• Exercise requirements
Beginning with the line that contains "[Alarm erstellen] (359, 172)", write out each remaining line of the records below exactly. Do not copy any picture.

◇ ◇ ◇ ◇

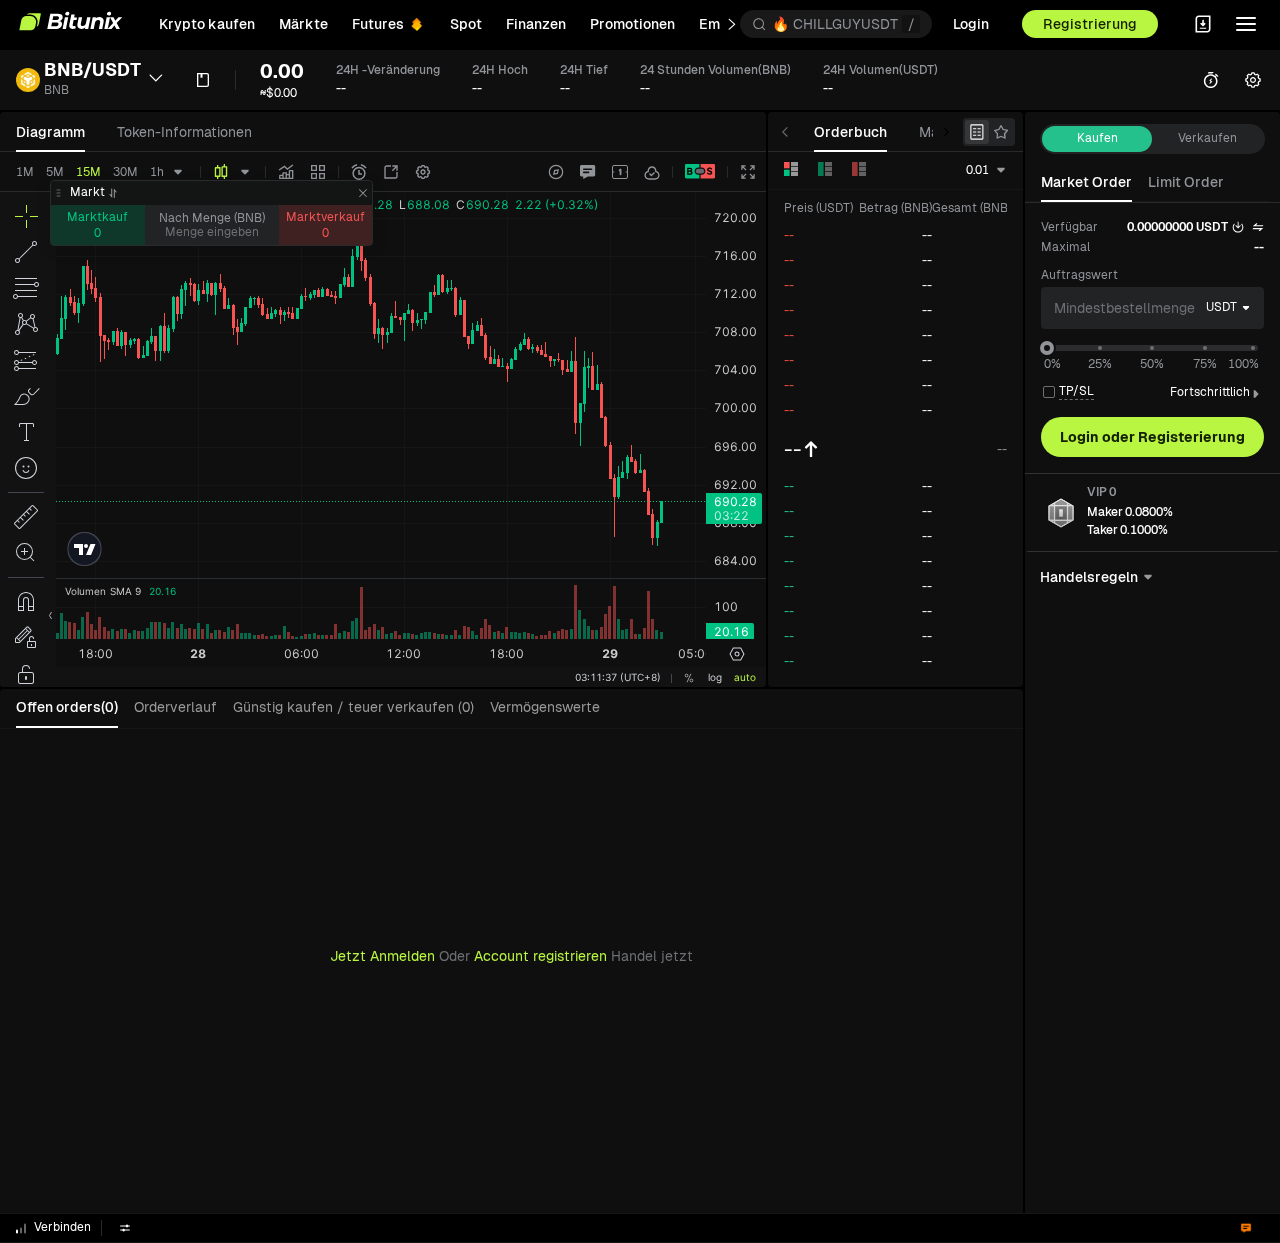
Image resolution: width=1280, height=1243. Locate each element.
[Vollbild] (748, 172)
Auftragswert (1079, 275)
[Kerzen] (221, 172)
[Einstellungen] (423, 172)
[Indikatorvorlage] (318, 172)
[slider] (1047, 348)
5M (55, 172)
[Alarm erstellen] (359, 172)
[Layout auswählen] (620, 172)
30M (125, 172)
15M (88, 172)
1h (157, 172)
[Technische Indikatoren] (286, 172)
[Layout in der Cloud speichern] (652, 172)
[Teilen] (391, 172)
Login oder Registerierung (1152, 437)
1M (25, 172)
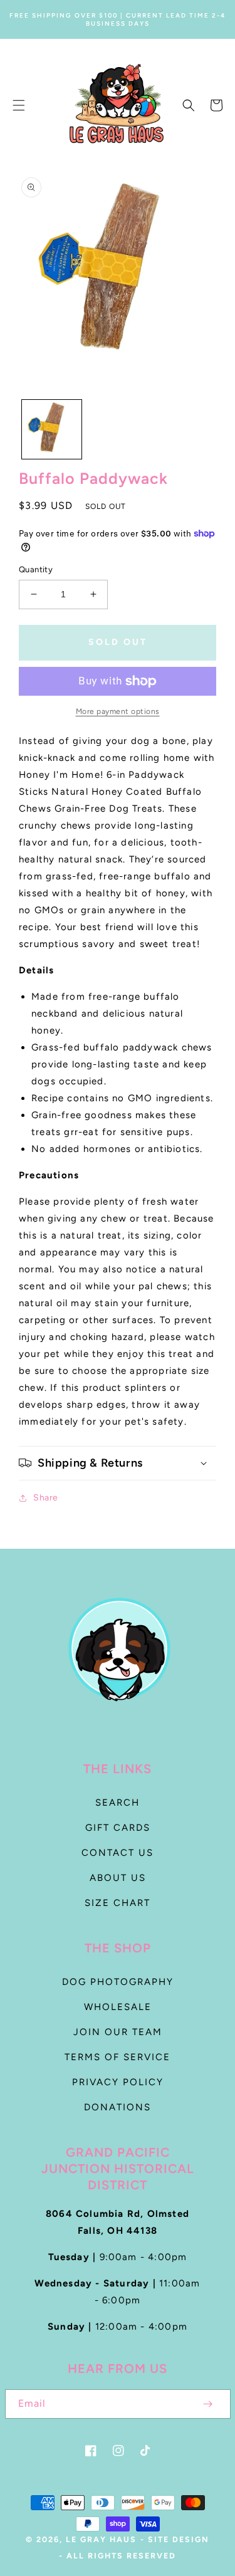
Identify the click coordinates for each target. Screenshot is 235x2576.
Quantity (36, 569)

◇ ◇ ◇ ◇

• Expected answer
[Alarm erstellen] (359, 172)
[Layout auswählen] (620, 172)
30M (125, 172)
15M (88, 172)
1h (157, 172)
[Technische Indikatoren] (286, 172)
[Layout in der Cloud speichern] (652, 172)
[Teilen] (391, 172)
Login oder Registerierung (1152, 437)
1M (25, 172)
Identify the click coordinates for each target. Screenshot is 235x2576.
Quantity (36, 569)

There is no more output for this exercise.